In 1848, Angola was a Portuguese colony, and its currency situation was intrinsically tied to the mercantilist and extractive policies of the colonial power. The official currency was the Portuguese
real, but its circulation was limited primarily to administrative centers, coastal trade hubs, and among the colonial elite. The wider economy, especially in the vast interior, operated on a complex system of multiple mediums of exchange, including traditional commodities like cloth (
libongos), salt, and shells, as well as imported goods such as rum and firearms, which were used in trade, particularly the slave trade.
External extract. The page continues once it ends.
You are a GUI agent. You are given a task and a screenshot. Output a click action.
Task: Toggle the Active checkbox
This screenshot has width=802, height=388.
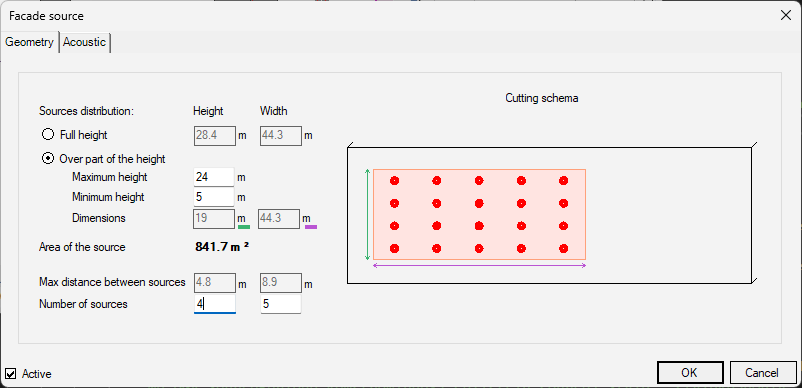point(10,374)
The period was dominated by the Atlantic slave trade, which, although officially abolished by Portugal in 1836, continued illicitly and shaped all economic activity. Currency was less important for domestic commerce than for facilitating this external trade. Portuguese authorities and
sertanejos (traders from the interior) amassed wealth not in local currency but in human captives, who were the colony's primary "export." International transactions, especially with Brazilian and Cuban slave traders, were often settled in more stable foreign coinage like Spanish dollars or British pounds, highlighting the lack of a unified, trusted monetary system within Angola itself.
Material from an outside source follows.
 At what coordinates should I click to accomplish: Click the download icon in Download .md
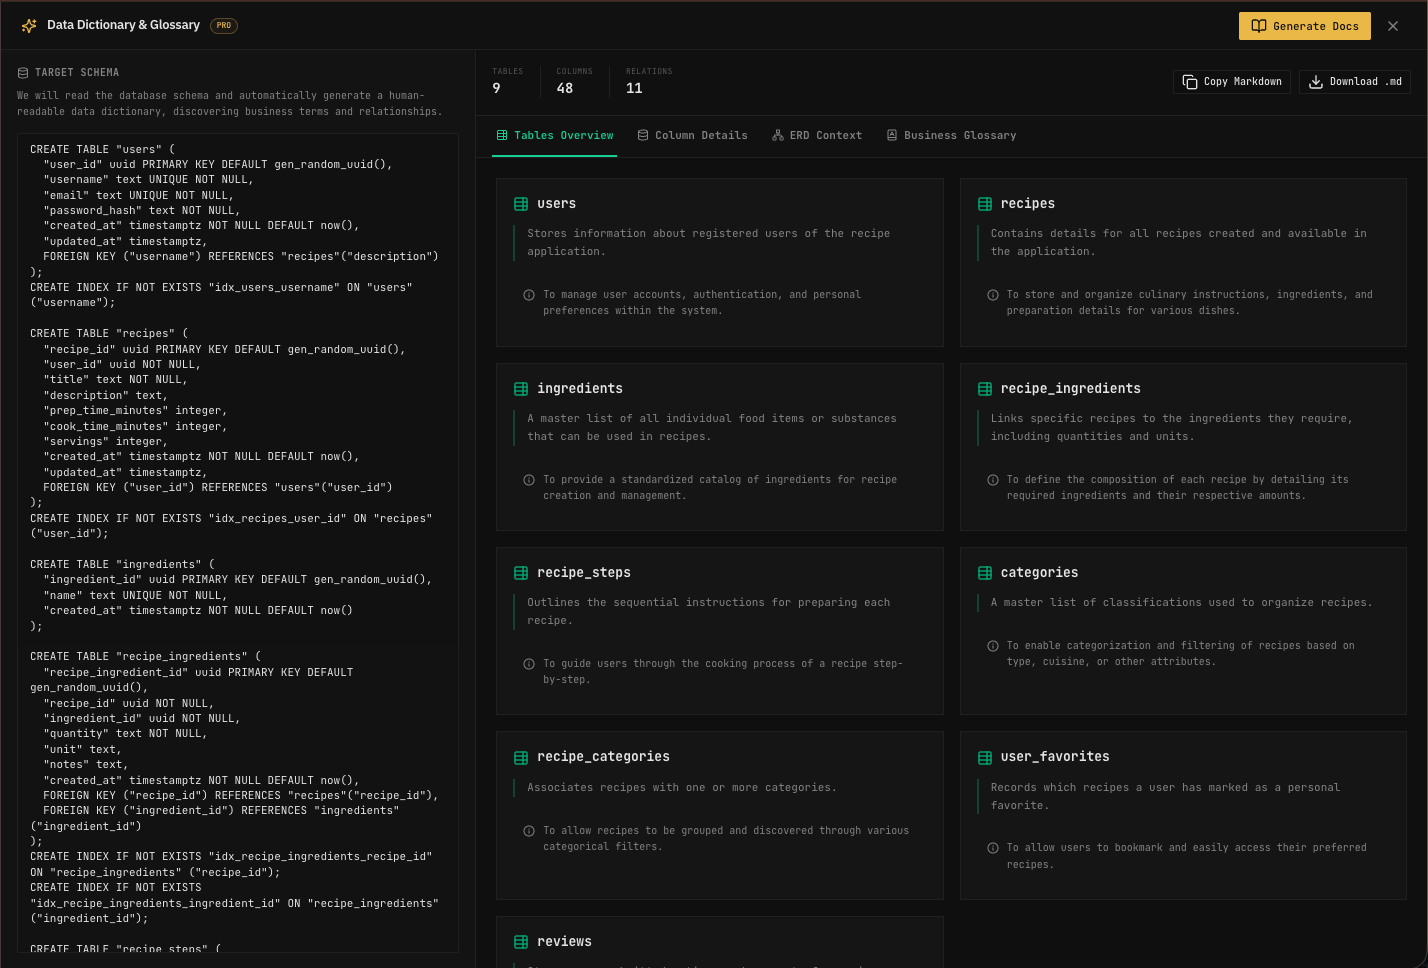pos(1315,81)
Furthermore, the Portuguese state faced chronic fiscal deficits and had limited capacity to enforce a single currency. Attempts to introduce and regulate coinage were largely unsuccessful beyond Luanda and Benguela. Consequently, 1848 represents a period of monetary fragmentation and instability, where the formal colonial currency system was weak and overshadowed by a thriving, brutal informal economy based on barter and human trafficking. This situation would only begin to change decades later with the final suppression of the slave trade and the shift toward a "legitimate" plantation economy.